I then ran the following for loop, changing the number of lines grabbed by grep from -A3 to -A1 to reflect the fact that the taxon name is printed twice in each read.

for i in $index; do grep -A1 $i test.fastq > sorted_reads/$i.txt; done

This created separate files for each taxon.

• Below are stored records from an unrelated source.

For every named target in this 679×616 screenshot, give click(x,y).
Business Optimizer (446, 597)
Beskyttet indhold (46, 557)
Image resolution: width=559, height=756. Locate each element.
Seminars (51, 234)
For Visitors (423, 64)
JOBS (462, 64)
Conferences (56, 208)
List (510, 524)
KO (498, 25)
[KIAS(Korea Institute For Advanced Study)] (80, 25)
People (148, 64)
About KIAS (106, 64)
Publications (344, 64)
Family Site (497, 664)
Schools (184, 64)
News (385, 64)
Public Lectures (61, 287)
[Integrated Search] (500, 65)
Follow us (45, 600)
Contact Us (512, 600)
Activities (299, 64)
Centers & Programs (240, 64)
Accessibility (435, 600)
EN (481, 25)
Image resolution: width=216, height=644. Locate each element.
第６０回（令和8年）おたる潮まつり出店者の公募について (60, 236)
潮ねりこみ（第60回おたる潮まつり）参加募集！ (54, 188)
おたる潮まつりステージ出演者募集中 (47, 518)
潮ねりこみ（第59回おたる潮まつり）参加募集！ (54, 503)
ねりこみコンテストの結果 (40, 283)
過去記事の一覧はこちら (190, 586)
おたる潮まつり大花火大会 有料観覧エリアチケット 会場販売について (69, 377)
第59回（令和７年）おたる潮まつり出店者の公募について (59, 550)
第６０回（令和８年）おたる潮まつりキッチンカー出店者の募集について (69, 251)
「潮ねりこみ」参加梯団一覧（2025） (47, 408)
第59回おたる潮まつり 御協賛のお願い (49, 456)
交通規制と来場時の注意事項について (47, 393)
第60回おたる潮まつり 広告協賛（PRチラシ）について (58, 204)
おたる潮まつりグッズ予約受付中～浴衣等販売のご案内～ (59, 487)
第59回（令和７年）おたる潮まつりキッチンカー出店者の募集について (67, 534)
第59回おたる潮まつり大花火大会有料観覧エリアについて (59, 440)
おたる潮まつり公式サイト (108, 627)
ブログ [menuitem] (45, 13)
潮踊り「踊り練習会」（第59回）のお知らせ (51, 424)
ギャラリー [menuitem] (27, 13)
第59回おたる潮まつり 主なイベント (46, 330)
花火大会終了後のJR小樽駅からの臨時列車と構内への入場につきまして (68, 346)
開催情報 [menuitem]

However, I noticed that there appeared to be errors in the FASTQ file in the form of missing lines. For example, sometimes the "read quality" line appeared to be missing. Here is an example from the newly created rex.txt file:

tail sorted_reads/rex.txt
+40578_rex.207 GRC13_0027_FC:4:1:2322:1705 length=74
HHHHHHHHHHHHHHHGEDBHHHGHH@HHFHHHBHHHHHHGHHHHHHHHHHHHHAGGGGGHHHHHHBHHH>GDBD
@40578_rex.208 GRC13_0027_FC:4:1:2446:1715 length=74
TGCAGATTTCACCCTATCTACACCCGGAGCCACTCCCCTAGCGGTCCTGCCACCACGCCGCAGAACGGGAGCTC
+40578_rex.208 GRC13_0027_FC:4:1:2446:1715 length=74
IIIIIIIIIIIIIIIIIIIIHBIIGGEGDGGGGEIIIIAIHIHHBIHDHIIGHHHHDHHDFEAEE@?E>@@=6@
@40578_rex.209 GRC13_0027_FC:4:1:4524:1712 length=74
TGCAGCAGCCTTGCTCGTACAGCTCAGATGCATTTCCACGTTACTCTTACGATTCGACTTACTCTGGAAATGTT
+40578_rex.209 GRC13_0027_FC:4:1:4524:1712 length=74
@41478_cyathophylloides.1 GRC13_0027_FC:4:1:3031:1187 length=74

As we can see, read rex.209 appears to be missing its "read quality" line, so by using grep -A1 to grab the next line simply takes the first line from the first read for the taxon cyathophylloides. I am not sure how to fix this problem.